Supplied material:
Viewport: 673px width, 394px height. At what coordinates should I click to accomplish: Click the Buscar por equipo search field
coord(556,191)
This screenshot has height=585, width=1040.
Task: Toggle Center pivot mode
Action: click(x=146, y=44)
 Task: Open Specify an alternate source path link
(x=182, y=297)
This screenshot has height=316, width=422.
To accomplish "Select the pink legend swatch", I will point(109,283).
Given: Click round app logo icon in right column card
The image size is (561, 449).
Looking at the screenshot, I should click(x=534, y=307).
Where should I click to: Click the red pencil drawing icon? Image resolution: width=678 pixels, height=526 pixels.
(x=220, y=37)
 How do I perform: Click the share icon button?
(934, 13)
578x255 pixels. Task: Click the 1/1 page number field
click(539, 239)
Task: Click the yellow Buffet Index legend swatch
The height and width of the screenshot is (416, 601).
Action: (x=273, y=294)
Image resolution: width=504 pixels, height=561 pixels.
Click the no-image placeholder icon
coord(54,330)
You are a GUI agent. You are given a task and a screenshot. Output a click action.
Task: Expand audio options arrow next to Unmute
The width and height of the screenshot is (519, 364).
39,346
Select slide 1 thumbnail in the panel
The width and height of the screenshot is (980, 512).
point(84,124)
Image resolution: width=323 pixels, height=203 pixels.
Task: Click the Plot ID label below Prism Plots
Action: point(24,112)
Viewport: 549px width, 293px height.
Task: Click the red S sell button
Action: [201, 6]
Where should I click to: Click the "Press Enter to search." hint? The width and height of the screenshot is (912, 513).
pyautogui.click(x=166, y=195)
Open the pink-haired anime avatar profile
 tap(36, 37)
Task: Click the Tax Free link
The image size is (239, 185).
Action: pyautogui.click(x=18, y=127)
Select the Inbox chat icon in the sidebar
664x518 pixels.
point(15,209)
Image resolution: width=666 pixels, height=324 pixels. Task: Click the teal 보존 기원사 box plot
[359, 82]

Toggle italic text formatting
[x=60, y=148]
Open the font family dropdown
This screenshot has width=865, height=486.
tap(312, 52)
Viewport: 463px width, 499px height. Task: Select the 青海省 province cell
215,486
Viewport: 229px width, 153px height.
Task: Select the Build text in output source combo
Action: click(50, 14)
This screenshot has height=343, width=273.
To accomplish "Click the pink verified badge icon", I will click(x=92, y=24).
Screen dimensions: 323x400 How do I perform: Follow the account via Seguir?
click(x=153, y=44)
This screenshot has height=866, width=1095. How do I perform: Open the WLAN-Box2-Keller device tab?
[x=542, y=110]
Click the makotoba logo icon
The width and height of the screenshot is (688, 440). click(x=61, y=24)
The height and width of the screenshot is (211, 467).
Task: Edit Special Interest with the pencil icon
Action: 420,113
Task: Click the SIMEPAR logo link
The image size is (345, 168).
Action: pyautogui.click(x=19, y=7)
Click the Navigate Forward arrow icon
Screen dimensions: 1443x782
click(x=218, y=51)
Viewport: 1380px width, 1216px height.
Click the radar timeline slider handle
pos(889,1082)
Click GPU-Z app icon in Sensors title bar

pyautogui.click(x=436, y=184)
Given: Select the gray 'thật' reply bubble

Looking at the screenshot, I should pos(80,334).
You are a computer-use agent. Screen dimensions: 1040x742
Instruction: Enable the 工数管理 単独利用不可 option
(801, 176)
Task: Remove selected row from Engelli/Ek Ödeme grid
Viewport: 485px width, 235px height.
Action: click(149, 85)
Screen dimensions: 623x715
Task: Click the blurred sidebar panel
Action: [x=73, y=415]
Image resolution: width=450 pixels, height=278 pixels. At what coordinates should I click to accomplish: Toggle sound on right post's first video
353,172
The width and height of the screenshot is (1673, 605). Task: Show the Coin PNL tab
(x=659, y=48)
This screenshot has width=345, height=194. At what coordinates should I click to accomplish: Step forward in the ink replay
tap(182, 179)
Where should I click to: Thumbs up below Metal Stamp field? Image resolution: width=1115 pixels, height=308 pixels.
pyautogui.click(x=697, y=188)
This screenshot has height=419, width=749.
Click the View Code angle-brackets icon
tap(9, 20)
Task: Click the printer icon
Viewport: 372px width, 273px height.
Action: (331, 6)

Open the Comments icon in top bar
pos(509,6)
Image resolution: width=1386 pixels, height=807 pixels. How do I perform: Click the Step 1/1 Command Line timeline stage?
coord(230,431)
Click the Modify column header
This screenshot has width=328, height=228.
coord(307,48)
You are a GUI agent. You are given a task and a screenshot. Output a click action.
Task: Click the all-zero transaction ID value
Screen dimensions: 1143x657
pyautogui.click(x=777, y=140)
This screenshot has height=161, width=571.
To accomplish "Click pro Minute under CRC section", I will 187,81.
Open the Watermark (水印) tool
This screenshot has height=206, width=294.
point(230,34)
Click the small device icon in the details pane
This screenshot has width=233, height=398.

Work order:
Filter the data for the string "legend". Copy each matching line.

Answer for this exercise:
To accomplish "Select the pink legend swatch", I will point(109,283).
Task: Click the yellow Buffet Index legend swatch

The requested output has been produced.